To my kids,
I know you’re not old enough to read this (getting through Spot The Dog is challenge at times).
But I’m writing this all the same.
All parents make promises to their kids. I’m not different. And we do our best to keep them.
Sometimes the hardest promises to keep relate to ourselves rather than others. We want to be healthy for our kids. Not only healthy, but strong.
What does it really mean to be strong? What do fathers and kids associate with strength?
No, not the David Bowie song (although in my opinion it’s the best song of all time). I’m hoping you love Bowie as much as I do (you’ve been indoctrinated with a lot of Bowie when you’ve been playing with LEGO…sorry, you’ll understand when you’re older).
Kids, I’m talking about the kind of heroes that are everywhere these days.

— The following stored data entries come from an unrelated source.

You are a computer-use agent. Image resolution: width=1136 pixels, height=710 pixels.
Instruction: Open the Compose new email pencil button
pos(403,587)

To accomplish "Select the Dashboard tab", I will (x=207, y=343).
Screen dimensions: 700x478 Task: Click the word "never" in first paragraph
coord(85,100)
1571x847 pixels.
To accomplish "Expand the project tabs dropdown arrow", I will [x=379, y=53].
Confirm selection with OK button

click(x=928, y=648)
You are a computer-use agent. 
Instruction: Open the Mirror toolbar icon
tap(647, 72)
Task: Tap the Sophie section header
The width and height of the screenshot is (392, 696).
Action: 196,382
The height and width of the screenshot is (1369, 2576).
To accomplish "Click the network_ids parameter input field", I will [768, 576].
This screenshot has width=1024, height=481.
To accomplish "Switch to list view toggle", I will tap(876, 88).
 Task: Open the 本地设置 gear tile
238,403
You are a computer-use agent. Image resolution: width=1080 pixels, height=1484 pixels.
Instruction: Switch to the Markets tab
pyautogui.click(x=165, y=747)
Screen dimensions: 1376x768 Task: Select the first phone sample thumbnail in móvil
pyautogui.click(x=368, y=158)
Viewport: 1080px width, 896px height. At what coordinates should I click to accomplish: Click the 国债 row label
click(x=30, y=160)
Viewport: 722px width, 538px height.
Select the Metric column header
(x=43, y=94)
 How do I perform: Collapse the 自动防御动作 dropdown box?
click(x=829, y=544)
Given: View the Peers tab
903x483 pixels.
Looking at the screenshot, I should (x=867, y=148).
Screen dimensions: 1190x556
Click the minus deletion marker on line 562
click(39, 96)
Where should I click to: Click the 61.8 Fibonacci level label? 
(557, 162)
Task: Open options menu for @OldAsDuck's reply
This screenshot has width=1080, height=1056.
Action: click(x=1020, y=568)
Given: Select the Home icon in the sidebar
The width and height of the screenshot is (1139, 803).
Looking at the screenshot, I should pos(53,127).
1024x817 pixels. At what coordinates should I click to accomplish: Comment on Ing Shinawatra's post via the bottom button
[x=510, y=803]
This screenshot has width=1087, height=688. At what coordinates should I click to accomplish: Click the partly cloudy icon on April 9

Superman. Thor. Iron Man. From the outside, these are representations of strength in the media that we can admire. Amazingly powerful individuals who can conquer anything. Kids, adults and (I’m guessing) grandparents watch these characters use their physical and mental strength to overcome insurmountable odds. My kids watch these shows and movies. I’ve always watched them. Sometimes I still watch them (Hellboy was awesome and The Dark Knight is a classic).
But this isn’t what strength really is, in real life. A real superhero is someone who admits that they’re weak. That they need help. A superhero is someone who sits down with you for a long chat over coffee when you break up with your first love, or at the footy when you’ve lost your job. Or that person who doesn’t shy away from life’s uncomfortable moments, from doctor’s check-ups to conversations about mental health.
I know it sounds like something from George Orwell that you’ll be studying in high school, but I believe that “weakness is strength”. I should clarify, “acknowledging weakness is strength”, because we’re all perfectly imperfect heroes.